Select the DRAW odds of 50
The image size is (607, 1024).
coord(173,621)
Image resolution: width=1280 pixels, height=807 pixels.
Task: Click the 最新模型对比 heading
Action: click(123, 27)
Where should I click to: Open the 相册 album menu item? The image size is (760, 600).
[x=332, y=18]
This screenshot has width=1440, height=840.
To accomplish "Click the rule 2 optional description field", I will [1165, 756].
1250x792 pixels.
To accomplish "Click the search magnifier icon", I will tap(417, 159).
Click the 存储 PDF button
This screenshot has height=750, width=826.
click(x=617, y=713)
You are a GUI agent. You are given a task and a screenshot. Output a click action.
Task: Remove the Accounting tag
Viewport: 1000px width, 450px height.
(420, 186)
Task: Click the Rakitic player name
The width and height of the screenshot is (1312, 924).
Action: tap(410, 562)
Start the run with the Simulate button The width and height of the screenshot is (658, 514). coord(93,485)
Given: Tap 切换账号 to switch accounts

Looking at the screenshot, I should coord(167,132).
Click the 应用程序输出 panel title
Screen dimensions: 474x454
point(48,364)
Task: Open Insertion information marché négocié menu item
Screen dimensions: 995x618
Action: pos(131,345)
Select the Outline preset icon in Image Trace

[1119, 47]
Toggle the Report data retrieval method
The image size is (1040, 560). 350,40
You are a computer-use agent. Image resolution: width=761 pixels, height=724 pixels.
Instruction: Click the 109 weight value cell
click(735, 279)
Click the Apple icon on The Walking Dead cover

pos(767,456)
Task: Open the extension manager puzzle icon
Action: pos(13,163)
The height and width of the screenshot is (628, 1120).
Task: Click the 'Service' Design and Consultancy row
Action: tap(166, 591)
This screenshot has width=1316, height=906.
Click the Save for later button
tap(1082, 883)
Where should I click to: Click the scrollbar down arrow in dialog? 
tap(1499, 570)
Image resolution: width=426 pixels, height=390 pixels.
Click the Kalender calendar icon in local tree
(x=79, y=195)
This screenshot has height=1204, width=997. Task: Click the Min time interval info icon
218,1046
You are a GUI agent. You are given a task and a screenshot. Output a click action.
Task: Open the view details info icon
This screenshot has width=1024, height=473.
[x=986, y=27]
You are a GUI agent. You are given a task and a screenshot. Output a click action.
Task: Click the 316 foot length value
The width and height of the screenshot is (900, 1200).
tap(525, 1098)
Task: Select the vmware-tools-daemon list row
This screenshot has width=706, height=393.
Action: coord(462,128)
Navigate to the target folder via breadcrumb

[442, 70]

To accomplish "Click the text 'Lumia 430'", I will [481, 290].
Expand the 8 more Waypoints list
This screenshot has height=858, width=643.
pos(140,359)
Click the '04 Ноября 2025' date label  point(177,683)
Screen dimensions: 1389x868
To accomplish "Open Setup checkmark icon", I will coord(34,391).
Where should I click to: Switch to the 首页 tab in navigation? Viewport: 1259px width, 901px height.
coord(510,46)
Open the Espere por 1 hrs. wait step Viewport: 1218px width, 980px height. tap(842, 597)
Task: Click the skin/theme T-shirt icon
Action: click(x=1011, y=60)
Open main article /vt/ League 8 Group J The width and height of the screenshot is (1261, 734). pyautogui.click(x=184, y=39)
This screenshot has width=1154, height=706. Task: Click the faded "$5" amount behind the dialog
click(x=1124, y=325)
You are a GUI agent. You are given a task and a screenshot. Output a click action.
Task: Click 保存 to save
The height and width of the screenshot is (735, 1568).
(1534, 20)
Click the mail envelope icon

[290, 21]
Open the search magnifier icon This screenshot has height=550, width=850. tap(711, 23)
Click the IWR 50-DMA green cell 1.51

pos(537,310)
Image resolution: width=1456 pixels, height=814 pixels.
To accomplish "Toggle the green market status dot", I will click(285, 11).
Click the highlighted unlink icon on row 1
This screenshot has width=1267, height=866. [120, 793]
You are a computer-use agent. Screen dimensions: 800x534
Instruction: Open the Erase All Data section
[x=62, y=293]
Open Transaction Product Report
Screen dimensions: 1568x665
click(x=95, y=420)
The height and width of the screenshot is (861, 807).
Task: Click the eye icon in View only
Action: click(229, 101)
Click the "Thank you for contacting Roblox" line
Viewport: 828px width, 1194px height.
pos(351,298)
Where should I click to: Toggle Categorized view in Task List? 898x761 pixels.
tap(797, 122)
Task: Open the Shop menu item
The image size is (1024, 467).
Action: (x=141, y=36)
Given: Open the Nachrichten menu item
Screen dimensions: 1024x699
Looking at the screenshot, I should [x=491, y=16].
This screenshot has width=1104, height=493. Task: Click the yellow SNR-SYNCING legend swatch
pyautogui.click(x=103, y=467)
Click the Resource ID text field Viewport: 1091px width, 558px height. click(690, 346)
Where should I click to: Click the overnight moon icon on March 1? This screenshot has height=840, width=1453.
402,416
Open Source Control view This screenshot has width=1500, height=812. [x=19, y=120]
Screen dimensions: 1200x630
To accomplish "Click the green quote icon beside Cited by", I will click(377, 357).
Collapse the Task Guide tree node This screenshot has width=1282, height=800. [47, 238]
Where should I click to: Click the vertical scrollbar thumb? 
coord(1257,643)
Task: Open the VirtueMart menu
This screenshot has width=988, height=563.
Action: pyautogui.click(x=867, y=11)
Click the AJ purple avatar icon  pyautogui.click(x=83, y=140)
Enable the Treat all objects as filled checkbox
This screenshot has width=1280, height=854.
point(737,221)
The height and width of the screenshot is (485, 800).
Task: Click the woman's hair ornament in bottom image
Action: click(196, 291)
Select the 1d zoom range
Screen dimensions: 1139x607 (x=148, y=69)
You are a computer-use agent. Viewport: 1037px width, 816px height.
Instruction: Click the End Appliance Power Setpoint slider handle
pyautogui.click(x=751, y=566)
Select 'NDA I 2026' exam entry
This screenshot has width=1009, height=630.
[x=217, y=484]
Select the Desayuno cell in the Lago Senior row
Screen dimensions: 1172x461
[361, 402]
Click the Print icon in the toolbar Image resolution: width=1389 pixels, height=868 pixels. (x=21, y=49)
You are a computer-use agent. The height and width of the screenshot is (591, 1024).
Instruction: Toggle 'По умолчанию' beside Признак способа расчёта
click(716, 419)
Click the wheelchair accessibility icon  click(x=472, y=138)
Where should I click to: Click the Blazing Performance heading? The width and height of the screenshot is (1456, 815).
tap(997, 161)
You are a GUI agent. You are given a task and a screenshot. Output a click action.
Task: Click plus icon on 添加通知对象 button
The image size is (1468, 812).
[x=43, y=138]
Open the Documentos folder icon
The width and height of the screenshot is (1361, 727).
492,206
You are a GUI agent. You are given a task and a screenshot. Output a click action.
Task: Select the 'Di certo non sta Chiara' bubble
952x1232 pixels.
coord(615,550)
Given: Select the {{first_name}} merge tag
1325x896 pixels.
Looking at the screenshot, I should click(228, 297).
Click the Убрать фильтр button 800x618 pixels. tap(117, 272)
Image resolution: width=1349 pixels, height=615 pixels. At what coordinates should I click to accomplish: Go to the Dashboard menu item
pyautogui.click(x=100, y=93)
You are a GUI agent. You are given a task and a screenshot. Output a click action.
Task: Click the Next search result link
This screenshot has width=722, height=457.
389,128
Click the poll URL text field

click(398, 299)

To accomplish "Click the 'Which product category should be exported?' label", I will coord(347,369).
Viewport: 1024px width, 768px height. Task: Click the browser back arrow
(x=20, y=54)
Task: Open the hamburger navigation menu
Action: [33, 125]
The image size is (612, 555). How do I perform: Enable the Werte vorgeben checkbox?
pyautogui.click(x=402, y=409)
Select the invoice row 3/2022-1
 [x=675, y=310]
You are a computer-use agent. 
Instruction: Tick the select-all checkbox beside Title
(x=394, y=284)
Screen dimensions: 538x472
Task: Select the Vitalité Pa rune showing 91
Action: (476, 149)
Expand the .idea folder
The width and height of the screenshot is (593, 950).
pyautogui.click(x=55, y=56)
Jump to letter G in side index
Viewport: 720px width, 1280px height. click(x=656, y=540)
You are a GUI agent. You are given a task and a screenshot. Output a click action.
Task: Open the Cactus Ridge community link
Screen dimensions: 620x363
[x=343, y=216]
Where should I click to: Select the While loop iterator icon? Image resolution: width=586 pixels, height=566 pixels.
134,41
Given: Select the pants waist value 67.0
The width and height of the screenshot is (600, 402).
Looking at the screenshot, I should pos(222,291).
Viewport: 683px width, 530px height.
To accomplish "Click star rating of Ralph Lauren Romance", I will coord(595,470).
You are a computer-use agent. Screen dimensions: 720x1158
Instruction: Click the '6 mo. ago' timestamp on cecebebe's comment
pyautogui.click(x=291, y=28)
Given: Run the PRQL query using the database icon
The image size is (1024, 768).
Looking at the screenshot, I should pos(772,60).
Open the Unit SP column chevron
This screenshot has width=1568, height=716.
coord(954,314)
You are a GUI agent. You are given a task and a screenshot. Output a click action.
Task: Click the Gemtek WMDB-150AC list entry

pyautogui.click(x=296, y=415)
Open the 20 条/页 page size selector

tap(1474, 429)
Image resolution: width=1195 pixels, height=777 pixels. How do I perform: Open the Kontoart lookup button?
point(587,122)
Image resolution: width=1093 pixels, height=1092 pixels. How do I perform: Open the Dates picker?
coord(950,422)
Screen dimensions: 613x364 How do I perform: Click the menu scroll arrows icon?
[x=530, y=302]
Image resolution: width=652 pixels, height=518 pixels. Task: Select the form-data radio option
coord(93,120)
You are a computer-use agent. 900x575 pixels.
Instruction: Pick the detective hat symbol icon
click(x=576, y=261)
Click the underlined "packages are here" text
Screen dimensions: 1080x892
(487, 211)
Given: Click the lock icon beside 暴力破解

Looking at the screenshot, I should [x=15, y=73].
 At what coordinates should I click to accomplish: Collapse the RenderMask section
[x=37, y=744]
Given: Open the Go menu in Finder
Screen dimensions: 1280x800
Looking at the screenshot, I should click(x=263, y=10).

-*-

> _Problem statement_
For every line of the material above that contains the word "label", show the line.

> _Solution to this task_
Click the '04 Ноября 2025' date label  point(177,683)
To accomplish "Click the 'Which product category should be exported?' label", I will coord(347,369).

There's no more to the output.